Source data:
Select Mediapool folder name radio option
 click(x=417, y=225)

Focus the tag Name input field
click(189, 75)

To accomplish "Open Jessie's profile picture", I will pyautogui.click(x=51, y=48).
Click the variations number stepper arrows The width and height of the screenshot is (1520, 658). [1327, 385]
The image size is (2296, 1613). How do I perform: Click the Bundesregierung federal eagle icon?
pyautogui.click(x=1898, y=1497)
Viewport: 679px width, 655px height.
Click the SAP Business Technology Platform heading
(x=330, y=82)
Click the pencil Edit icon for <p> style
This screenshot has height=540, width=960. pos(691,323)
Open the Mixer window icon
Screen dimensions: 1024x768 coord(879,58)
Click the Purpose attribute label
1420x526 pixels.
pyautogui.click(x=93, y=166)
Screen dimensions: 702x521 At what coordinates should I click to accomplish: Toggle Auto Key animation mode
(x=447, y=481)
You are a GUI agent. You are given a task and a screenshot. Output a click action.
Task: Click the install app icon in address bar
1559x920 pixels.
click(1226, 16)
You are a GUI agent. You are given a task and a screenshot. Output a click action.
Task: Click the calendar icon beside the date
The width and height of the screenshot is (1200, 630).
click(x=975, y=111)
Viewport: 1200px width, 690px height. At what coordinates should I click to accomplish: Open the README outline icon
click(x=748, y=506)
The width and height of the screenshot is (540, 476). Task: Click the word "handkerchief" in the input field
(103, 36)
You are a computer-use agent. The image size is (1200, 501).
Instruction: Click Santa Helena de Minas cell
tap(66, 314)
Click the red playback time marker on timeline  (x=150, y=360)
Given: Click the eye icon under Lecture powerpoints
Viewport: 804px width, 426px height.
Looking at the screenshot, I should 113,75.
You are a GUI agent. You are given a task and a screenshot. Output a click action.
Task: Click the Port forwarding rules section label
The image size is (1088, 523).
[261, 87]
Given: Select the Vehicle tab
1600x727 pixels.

What you will do:
Could you reproduce all of the entries exactly as they appear?

Expected output:
Select Mediapool folder name radio option
 click(x=417, y=225)

Focus the tag Name input field
click(189, 75)

To accomplish "Open Jessie's profile picture", I will pyautogui.click(x=51, y=48).
Click the variations number stepper arrows The width and height of the screenshot is (1520, 658). [1327, 385]
The image size is (2296, 1613). How do I perform: Click the Bundesregierung federal eagle icon?
pyautogui.click(x=1898, y=1497)
Viewport: 679px width, 655px height.
Click the SAP Business Technology Platform heading
(x=330, y=82)
Click the pencil Edit icon for <p> style
This screenshot has height=540, width=960. pos(691,323)
Open the Mixer window icon
Screen dimensions: 1024x768 coord(879,58)
Click the Purpose attribute label
1420x526 pixels.
pyautogui.click(x=93, y=166)
Screen dimensions: 702x521 At what coordinates should I click to accomplish: Toggle Auto Key animation mode
(x=447, y=481)
You are a GUI agent. You are given a task and a screenshot. Output a click action.
Task: Click the install app icon in address bar
1559x920 pixels.
click(1226, 16)
You are a GUI agent. You are given a task and a screenshot. Output a click action.
Task: Click the calendar icon beside the date
The width and height of the screenshot is (1200, 630).
click(x=975, y=111)
Viewport: 1200px width, 690px height. At what coordinates should I click to accomplish: Open the README outline icon
click(x=748, y=506)
The width and height of the screenshot is (540, 476). Task: Click the word "handkerchief" in the input field
(103, 36)
You are a computer-use agent. The image size is (1200, 501).
Instruction: Click Santa Helena de Minas cell
tap(66, 314)
Click the red playback time marker on timeline  (x=150, y=360)
Given: Click the eye icon under Lecture powerpoints
Viewport: 804px width, 426px height.
Looking at the screenshot, I should 113,75.
You are a GUI agent. You are given a task and a screenshot. Output a click action.
Task: Click the Port forwarding rules section label
The image size is (1088, 523).
[261, 87]
Given: Select the Vehicle tab
1600x727 pixels.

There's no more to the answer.